**Testo riportato**
------------------------

Dei ed individualità

L’intervento degli Dei nelle vicende umane è molto frequente in Omero e questa costante presenza divina ha provocato un fondamentale fraintendimento in molti studiosi che hanno tratto da ciò la deduzione che l’uomo descritto dal poeta fosse pertanto privo di individualità e di introspezione psicologica. Niente di più sbagliato.

La religiosità omerica può essere letta più come una divinizzazione del reale, dell’Essere in tutta la sua completezza, piuttosto che un’enunciazione di ideali e speranze; questa visione coinvolge anche il complesso meccanismo che vede gli Dei entrare in rapporto coi moti dell’animo umano. E’ stato spesso fatto notare che l’uomo omerico manca di introspezione e che nel momento in cui gli viene in mente un’idea o prova un sentimento egli ne ascrive l’ispirazione ad una divinità: questa viene addotta a prova della primitività ed ingenuità del pensiero di Omero e del fatto che i suoi eroi non siano in realtà autonomi, bensì manipolati dalla divinità.

Tuttavia Jean-Pierre Vernant sostiene una tesi piuttosto sconcertante quando afferma che gli Dei greci, pur avendo nomi e caratteristiche proprie ben delineate, non possano definirsi “persone”: «una potenza divina non ha realmente “esistenza per sé”: non ha essere se non attraverso la rete di relazioni che l’unisce al sistema divino nel suo insieme». In poche parole nei poemi omerici assisteremmo alle surreali vicende di “non individui” manipolati da altre “non persone” divinizzate; questa interpretazione però è totalmente smentita dal testo di Omero, che al contrario presenta le personalità divine perfettamente delineate, anzi talmente ben caratterizzate da lasciar spazio anche alla complessità: le multiformi relazioni, ma soprattutto le dispute tra gli Dei, non potrebbero avvenire in assenza di personalità dotate di «esistenza per sè».

Vernant non riesce a conciliare unità e molteplicità e pertanto se qualcosa ha molteplici sfaccettature a suo avviso non può essere unitaria. Ma questa tesi lo porta a conclusioni palesemente assurde. Egli sostiene infatti che «Omero ci presenta uno Zeus che ha, come personaggio, una relativa unità. Ma nel culto è al contrario la pluralità di aspetti dello stesso Dio che viene sottolineata. La religione viva dei Greci non conosce uno Zeus unico, ma Zeus diversi, qualificati da epiteti cultuali che li collegano a settori di attività definiti». Ma questo sarebbe come dire che, quando la propaganda fascista presentava un “Mussolini trebbiatore”, un “Mussolini conquistatore”, e così via con tanto di foto commemorativa, non si trattava di un “Mussolini unitariamente definito”, ma di “tanti Mussolini differenti”: tutto ciò è ovviamente assurdo, e non è meno ridicolo nel caso di Zeus. Il fatto che vengano attribuiti ad un Dio epiteti diversi a seconda dell’attività per la quale si vuole in quel caso ricordare una sua protezione, non esclude affatto l’unità del Dio in questione come “persona”, ma semplicemente indica come la sensibilità dei fedeli abbia voluto porre sotto l’influsso di tale o talatro Dio richiami ad attività diverse che nessuna legge esclude possano convivere in un individuo: dopo tutto un uomo può essere figlio, fratello, marito, padre, e che so io medico, ma anche paziente se si ammala, professore universitario e magari scrittore, senza per questo rischiare una dissociazione della propria individualità.

------------------------

[Dati raccolti]

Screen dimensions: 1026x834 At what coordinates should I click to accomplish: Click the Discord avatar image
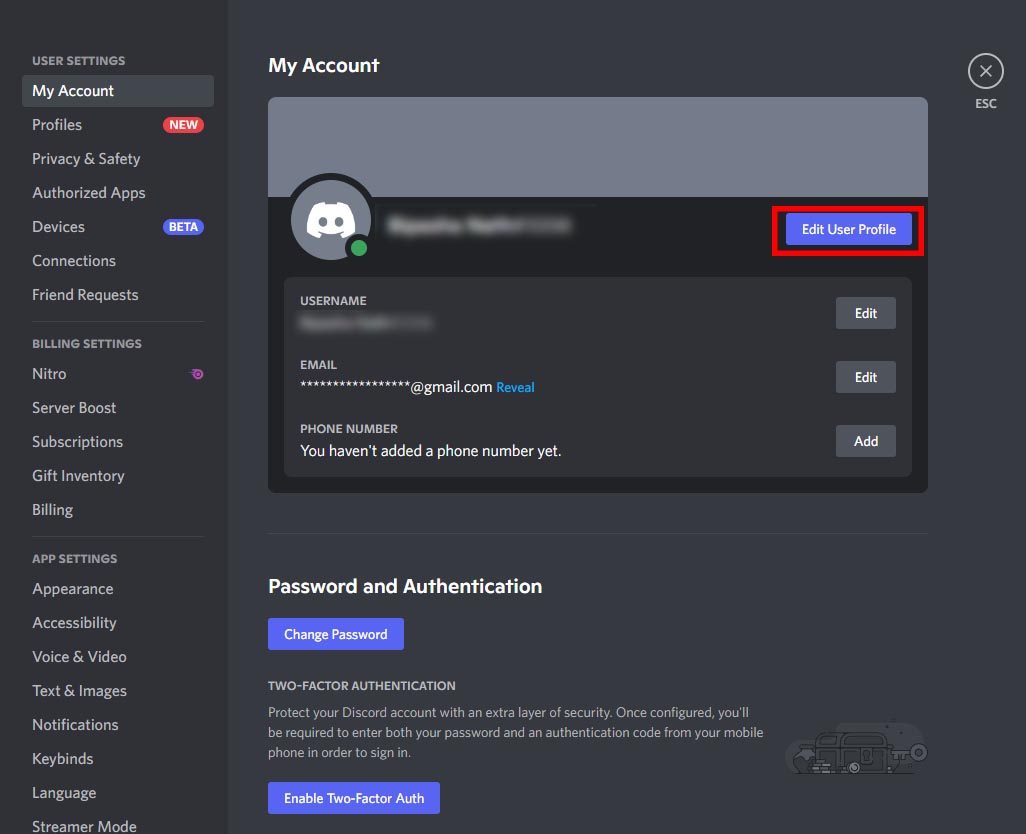[331, 218]

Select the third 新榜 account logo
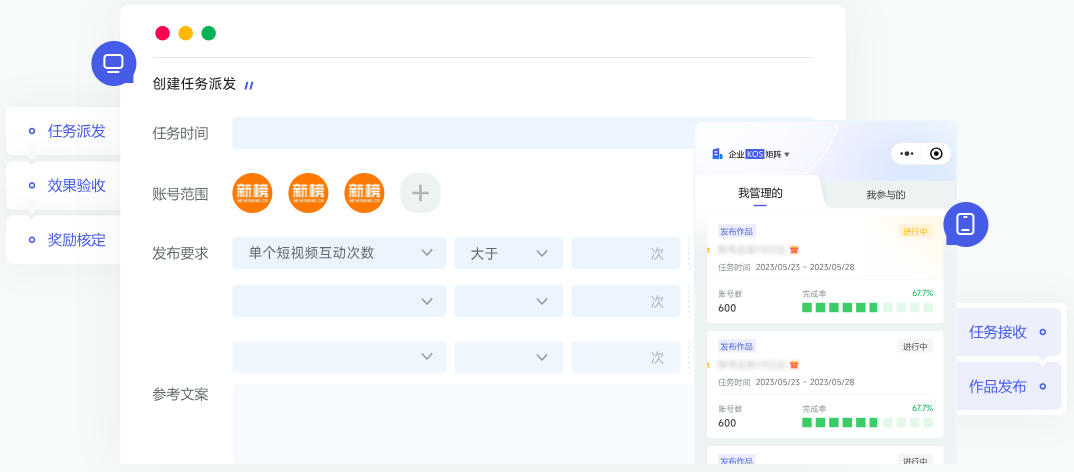coord(364,193)
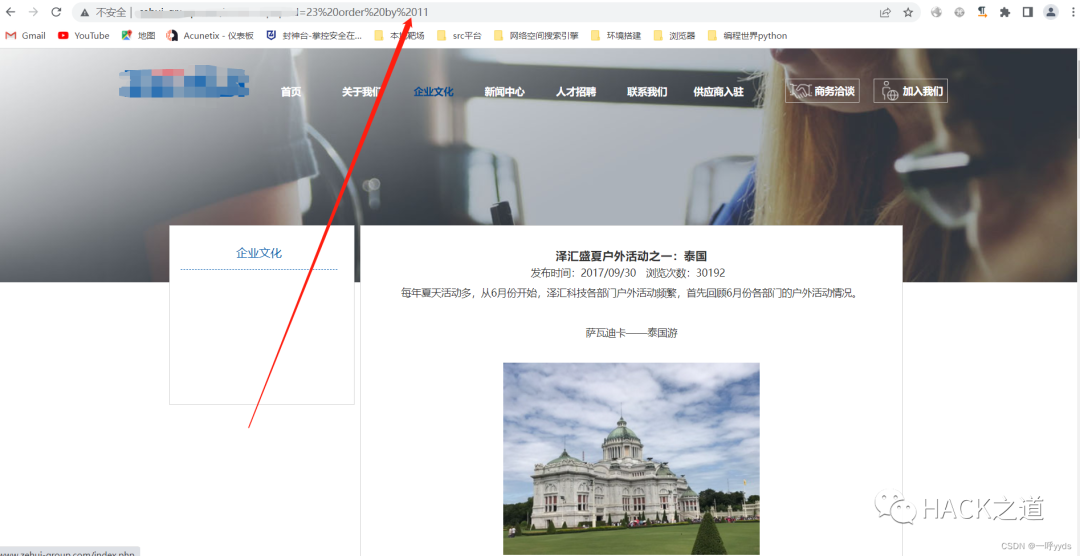Expand the 网络空间搜索引擎 bookmark folder
The image size is (1080, 556).
[535, 35]
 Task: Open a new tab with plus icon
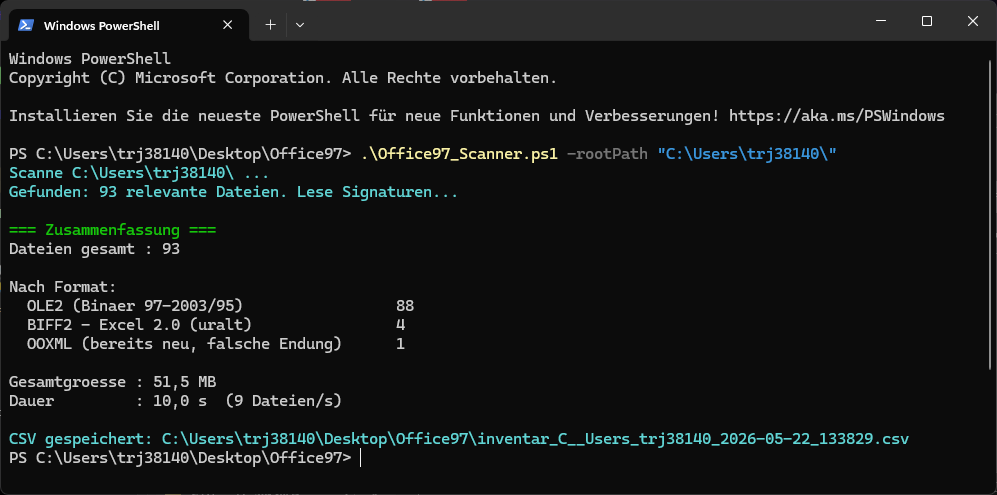(x=270, y=25)
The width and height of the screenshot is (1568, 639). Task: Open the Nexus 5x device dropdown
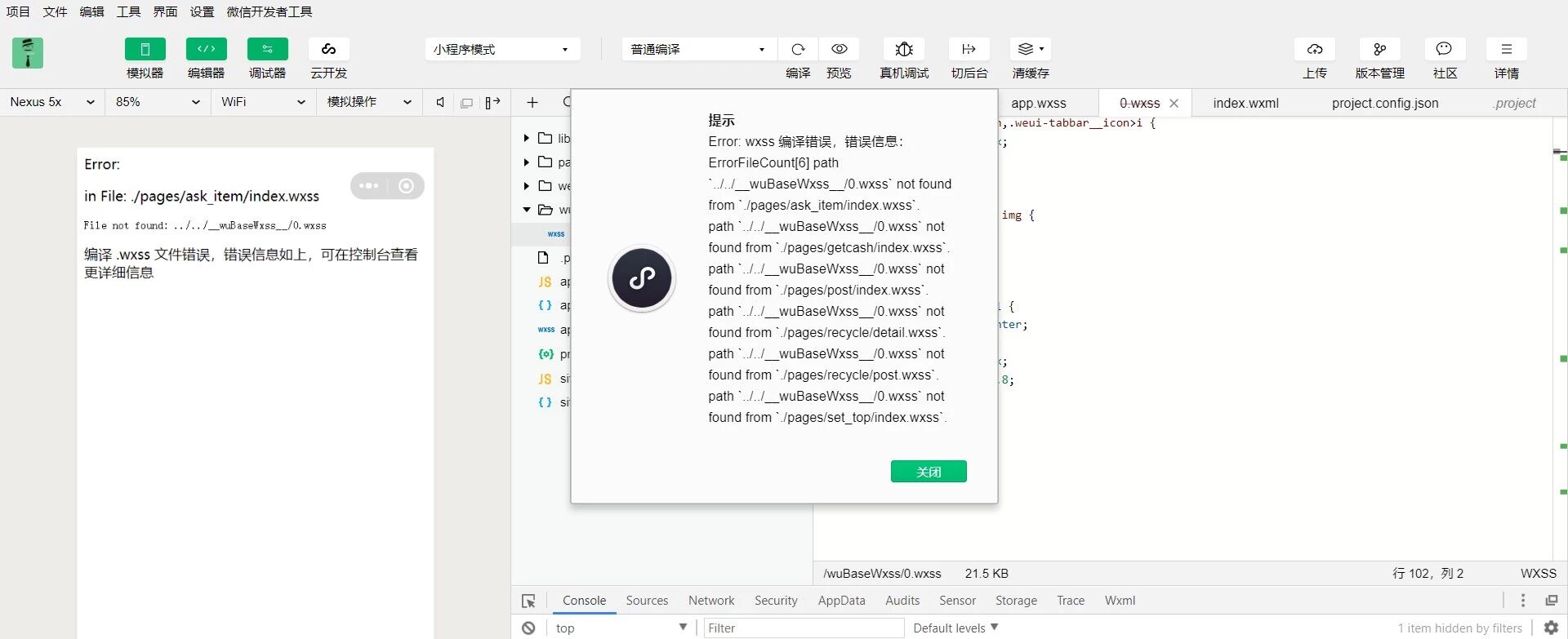click(x=52, y=102)
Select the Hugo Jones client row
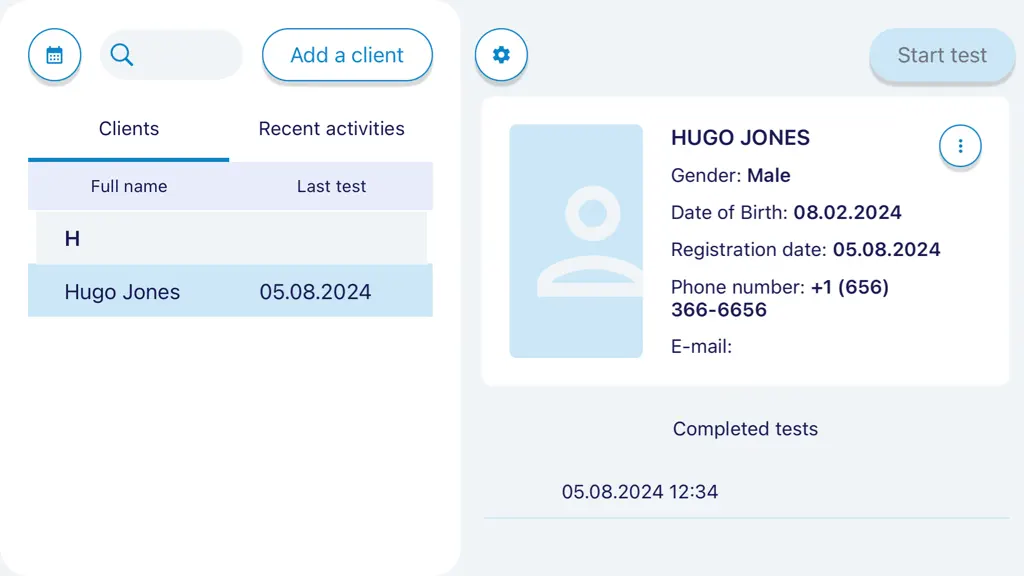 click(x=230, y=291)
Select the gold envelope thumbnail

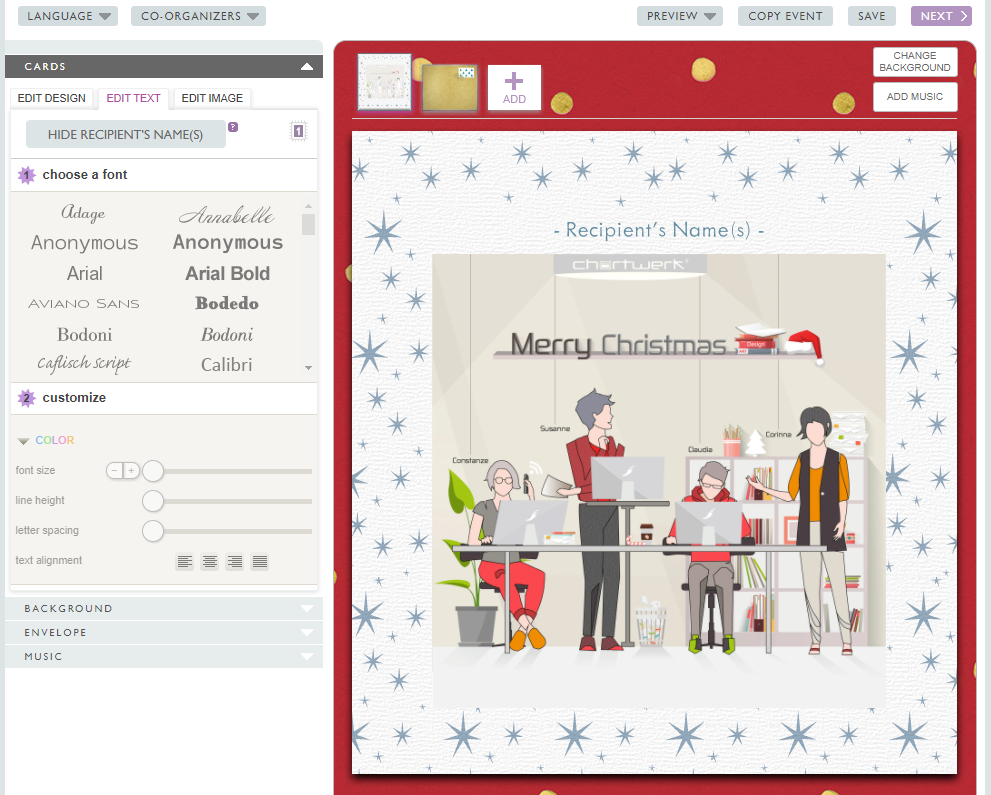pos(450,87)
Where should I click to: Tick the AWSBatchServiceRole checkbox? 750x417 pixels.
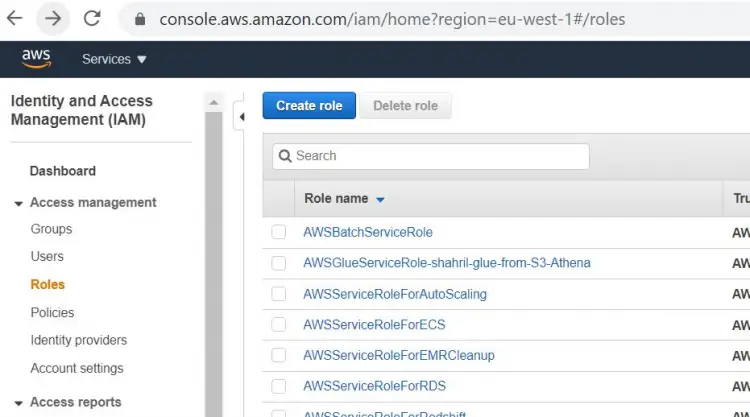pyautogui.click(x=278, y=232)
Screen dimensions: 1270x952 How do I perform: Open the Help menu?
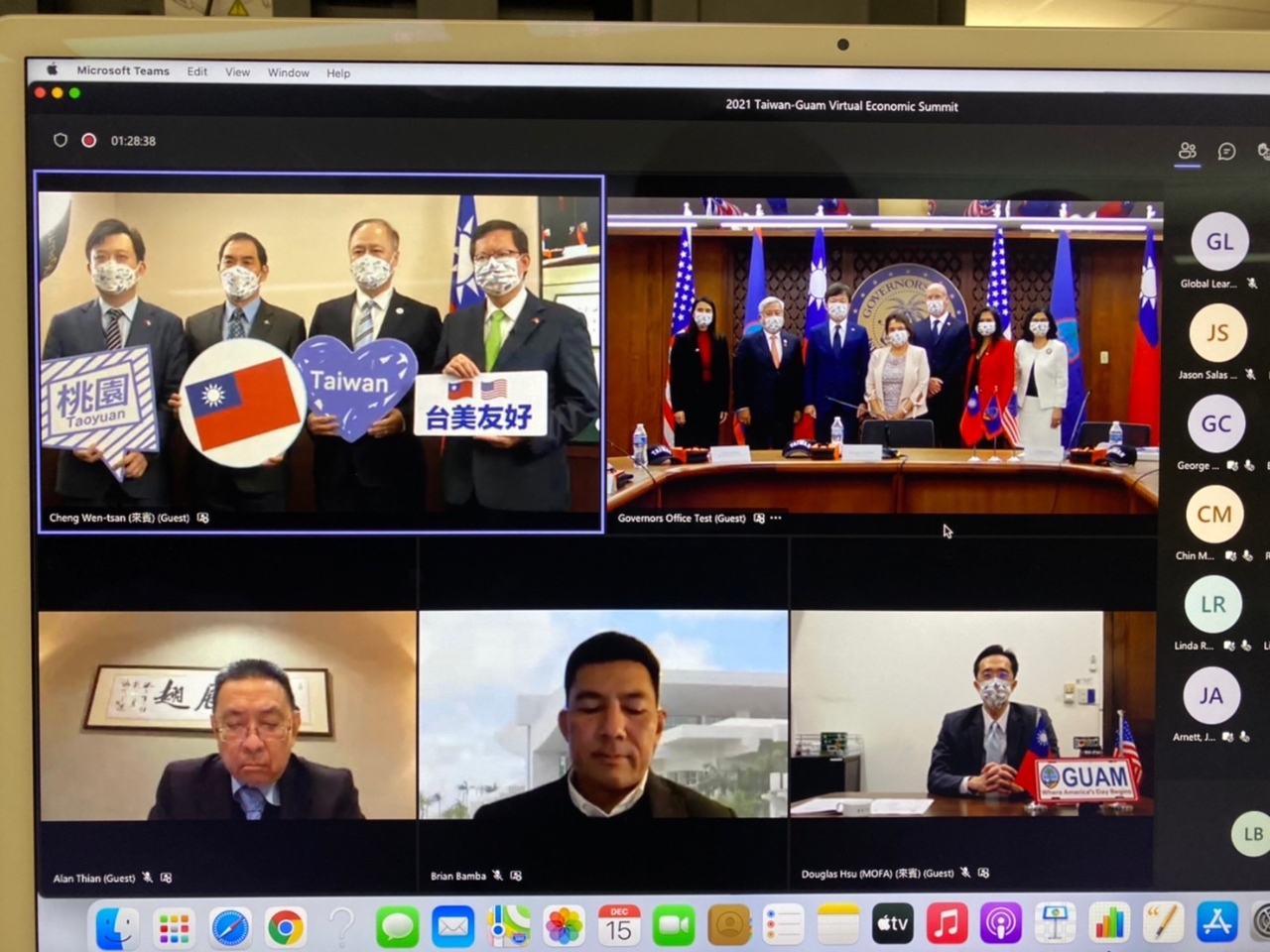338,73
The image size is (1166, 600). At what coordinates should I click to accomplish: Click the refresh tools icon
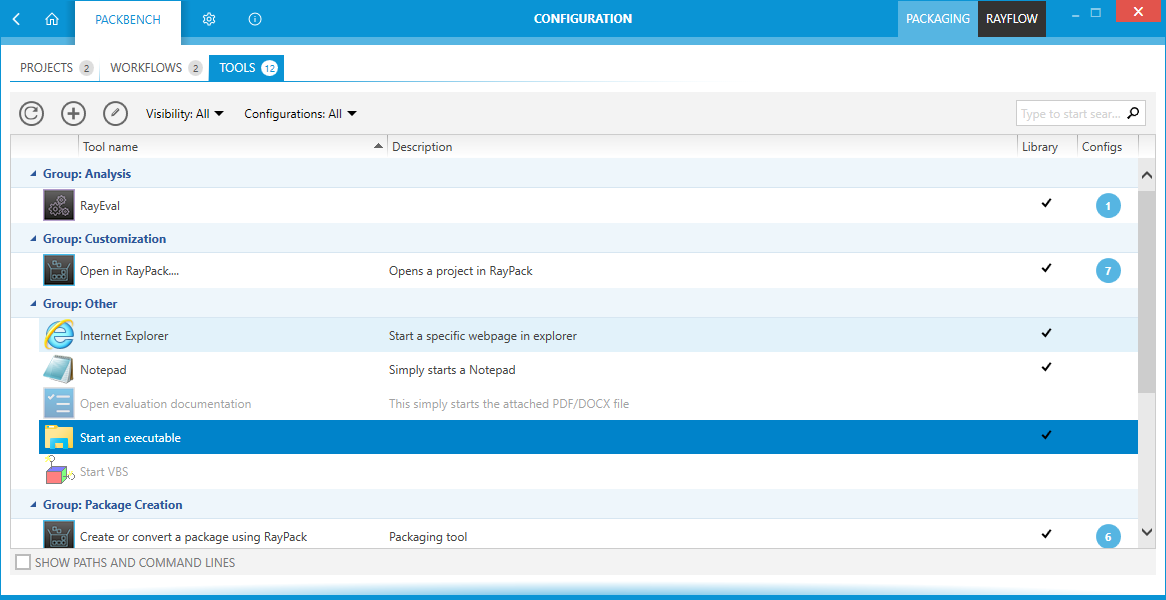click(31, 113)
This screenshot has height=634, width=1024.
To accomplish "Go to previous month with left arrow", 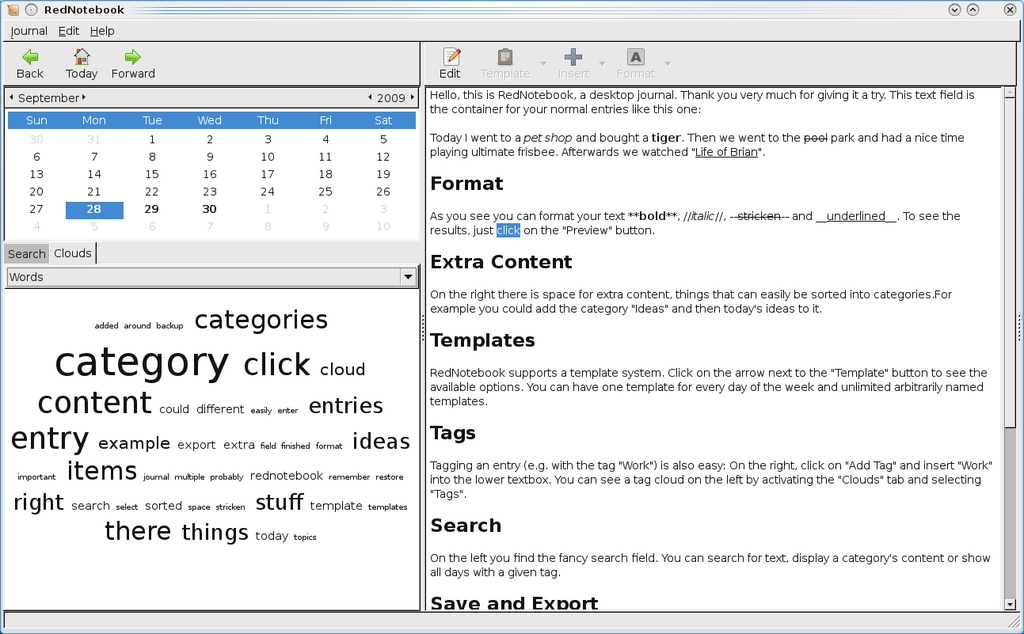I will click(11, 98).
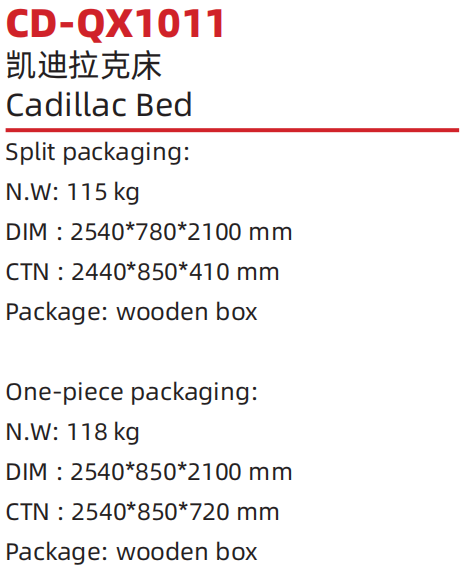The image size is (467, 572).
Task: Click the CTN 2440*850*410 mm text
Action: pos(143,272)
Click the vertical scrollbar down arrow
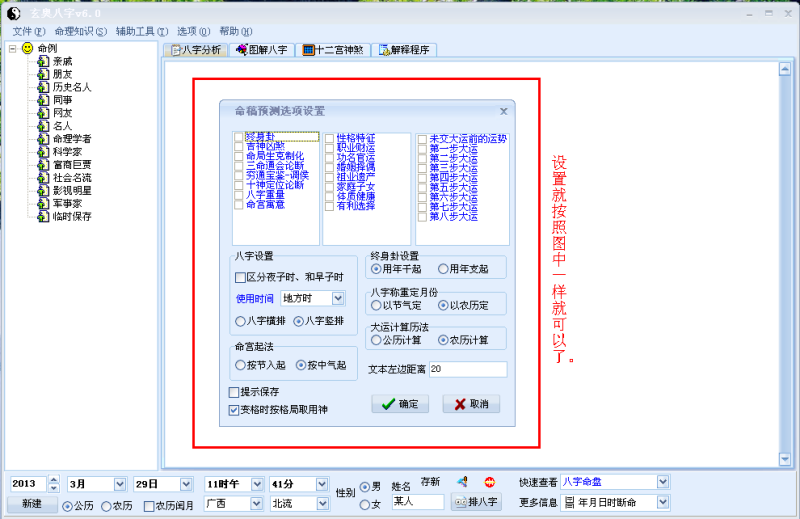 tap(785, 459)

------------------------

**Lavoro richiesto**
Trascrivi senza modifiche il passo del testo sugli dei omerici che va da "Dei ed individualità" fino a "di più sbagliato." compreso.

**Risposta al compito**
Dei ed individualità

L’intervento degli Dei nelle vicende umane è molto frequente in Omero e questa costante presenza divina ha provocato un fondamentale fraintendimento in molti studiosi che hanno tratto da ciò la deduzione che l’uomo descritto dal poeta fosse pertanto privo di individualità e di introspezione psicologica. Niente di più sbagliato.